Eh oui. Il y en a qui ont de drôles de noms ! Encore fallait-il avoir l’idée de les réunir dans une suite cohérente. Un travail Recto/Verso déjà, titre retenu pour cette escale audoise. Trente ans après ses débuts, la carte postale, accédant par les choix électifs de l’artiste, par des modifications de formats, par des interventions subjectives à la gouache et par les rapprochements qu’elle leur fait subir dans la stratégie de l’accrochage, au statut d’œuvre d’art, nous montre sa tentative de refaire « le monde tel qu’il n’est pas ».

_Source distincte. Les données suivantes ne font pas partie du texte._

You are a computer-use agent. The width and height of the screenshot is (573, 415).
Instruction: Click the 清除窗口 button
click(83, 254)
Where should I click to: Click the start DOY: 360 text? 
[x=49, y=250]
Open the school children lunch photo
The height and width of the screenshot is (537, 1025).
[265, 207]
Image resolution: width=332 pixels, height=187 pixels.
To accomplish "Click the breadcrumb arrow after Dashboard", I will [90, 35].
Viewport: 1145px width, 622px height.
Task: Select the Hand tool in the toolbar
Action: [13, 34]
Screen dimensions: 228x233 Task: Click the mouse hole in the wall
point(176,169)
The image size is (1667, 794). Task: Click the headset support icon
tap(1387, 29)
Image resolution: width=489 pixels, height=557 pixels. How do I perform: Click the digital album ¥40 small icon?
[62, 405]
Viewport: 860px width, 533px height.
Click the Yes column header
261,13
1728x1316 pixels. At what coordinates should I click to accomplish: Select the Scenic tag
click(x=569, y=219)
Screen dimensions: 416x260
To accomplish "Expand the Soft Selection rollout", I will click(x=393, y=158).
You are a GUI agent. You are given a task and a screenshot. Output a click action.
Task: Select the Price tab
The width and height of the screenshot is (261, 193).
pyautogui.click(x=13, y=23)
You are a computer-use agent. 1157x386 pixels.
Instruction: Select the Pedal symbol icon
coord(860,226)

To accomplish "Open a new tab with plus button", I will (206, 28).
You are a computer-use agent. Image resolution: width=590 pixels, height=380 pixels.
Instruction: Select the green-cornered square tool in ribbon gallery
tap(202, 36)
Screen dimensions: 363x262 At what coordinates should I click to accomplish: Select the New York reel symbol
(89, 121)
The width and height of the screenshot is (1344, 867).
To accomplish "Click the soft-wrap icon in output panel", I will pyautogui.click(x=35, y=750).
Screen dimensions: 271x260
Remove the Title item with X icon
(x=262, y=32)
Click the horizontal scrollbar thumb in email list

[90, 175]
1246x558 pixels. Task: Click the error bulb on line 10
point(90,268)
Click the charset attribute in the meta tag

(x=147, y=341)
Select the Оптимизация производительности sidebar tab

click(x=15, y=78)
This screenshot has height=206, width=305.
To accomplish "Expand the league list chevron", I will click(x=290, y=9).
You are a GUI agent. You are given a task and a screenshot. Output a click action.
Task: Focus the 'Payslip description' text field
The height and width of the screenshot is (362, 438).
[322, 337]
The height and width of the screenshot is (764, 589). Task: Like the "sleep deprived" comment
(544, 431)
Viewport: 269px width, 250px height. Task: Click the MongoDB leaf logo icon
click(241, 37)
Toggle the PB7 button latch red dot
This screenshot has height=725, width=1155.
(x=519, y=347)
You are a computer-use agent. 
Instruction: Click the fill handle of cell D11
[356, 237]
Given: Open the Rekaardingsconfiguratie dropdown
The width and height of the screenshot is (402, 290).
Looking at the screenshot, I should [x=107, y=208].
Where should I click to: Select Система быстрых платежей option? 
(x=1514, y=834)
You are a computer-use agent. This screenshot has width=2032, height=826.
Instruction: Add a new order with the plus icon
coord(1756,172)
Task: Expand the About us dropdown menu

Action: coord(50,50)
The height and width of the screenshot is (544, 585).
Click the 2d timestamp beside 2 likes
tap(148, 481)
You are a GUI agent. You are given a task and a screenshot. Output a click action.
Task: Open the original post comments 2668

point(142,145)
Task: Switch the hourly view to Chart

On en a la preuve avec des vues aériennes du village de Bages et de sa lagune, façon comme une autre de s’approprier un paysage et de le restituer à la vue spécifique des visiteurs en lui attribuant le statut d’un tableau. Comme quoi tout est susceptible de rejoindre le champ extensible de l’art contemporain, ce dont Valérie Mréjen ne s’est jamais privée en pratiquant l’entretien ciblé autour de rêves, et de souvenirs, des autres en général, des adolescents en particulier.
Car l’adolescence, c’est à jamais la capacité de s’enthousiasmer face à la richesse du réel, parfois de s’inquiéter de ses failles et travers, de douter de lui parfois, si l’on ne s’y sent pas tout à fait à sa place. Que l’art permet de trouver.